Jonathan Owen’s work involves the systematic transformation of readymade objects and images. He is interested in making by reducing and removing, and in the controlled collapse of existing objects as a method of production and reactivation.

 

His sculptures begin as relics of another time: 19th century marble statues and busts that he re-carves into disjointed, destabilised versions of their original selves, in an attempt - as he puts it - “to subvert and puncture this familiar rhetoric, and so to reactivate the object through transformation rather than destruction, to make a new proposition."

 

It offers a way of working that seems especially relevant on the present moment, as the conversation around public monuments is so vigorously re-considered and re-phrased to question ideas of permanence and power – attributes so often associated with the original sculptures that are his favoured raw material.

Owen’s Eraser Drawings - made using found book pages - are also made by a reductive process, a kind of two-dimensional carving of old book pages – working backwards through layers of ink from blacks through greys to white, gradually removing tone from the surface of the page to delete the foreground subject, and subtly re-form the background.

 

The first of these, made some years ago, concentrated on removing sculptures from their plinths, but his most recent series have focussed on images from the history of cinema, erasing the foreground figures of Hollywood stars, and reshaping them into the inanimate details of the scenes they once inhabited.

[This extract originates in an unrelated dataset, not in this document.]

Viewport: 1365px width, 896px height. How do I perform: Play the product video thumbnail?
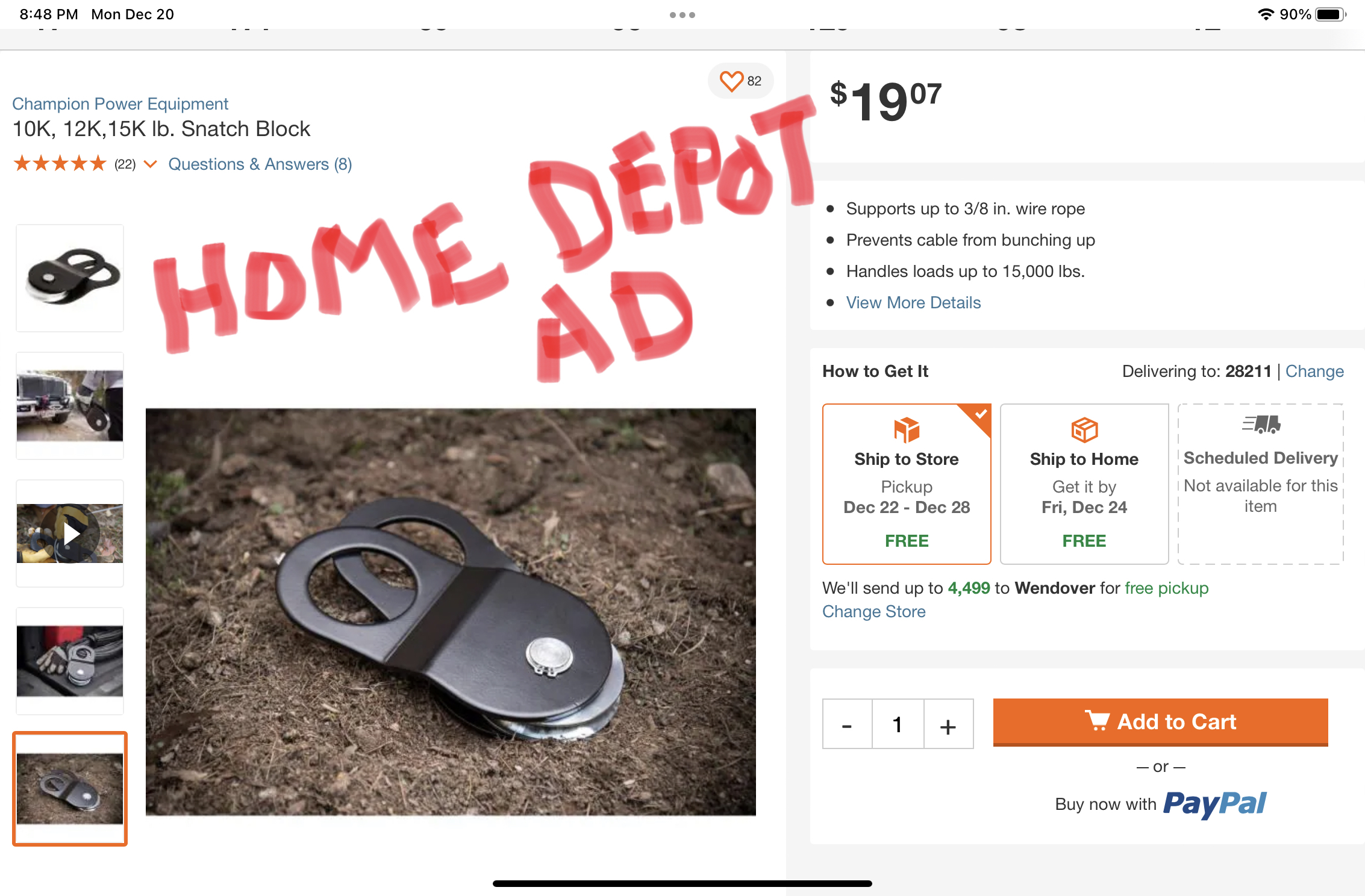[70, 533]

In March 2014, Ingleby Gallery hosted a major solo exhibition of Owen's eraser drawings and sculptural work and from June 2014 to January 2015 Owen exhibited work at the Scottish National Gallery of Modern Art as part of the nationwide series of exhibitions GENERATION. Owen’s solo exhibition at Ingleby Gallery in August 2016 accompanied his public artwork for the nearby Burns Monument, commissioned by Edinburgh Art Festival 2016. This marble nymph was aqcuired by the National Gallery of Victoria in Melbourne, Australia, and exhibitied by them as part of the Triennial.  A solo exhibition of new sculptures and eraser drawings was displayed at Ingleby in Spring, 2021.


Owen was born in Liverpool in 1973 and graduated from Edinburgh College of Art MFA in 2000. He currently lives and works in Edinburgh.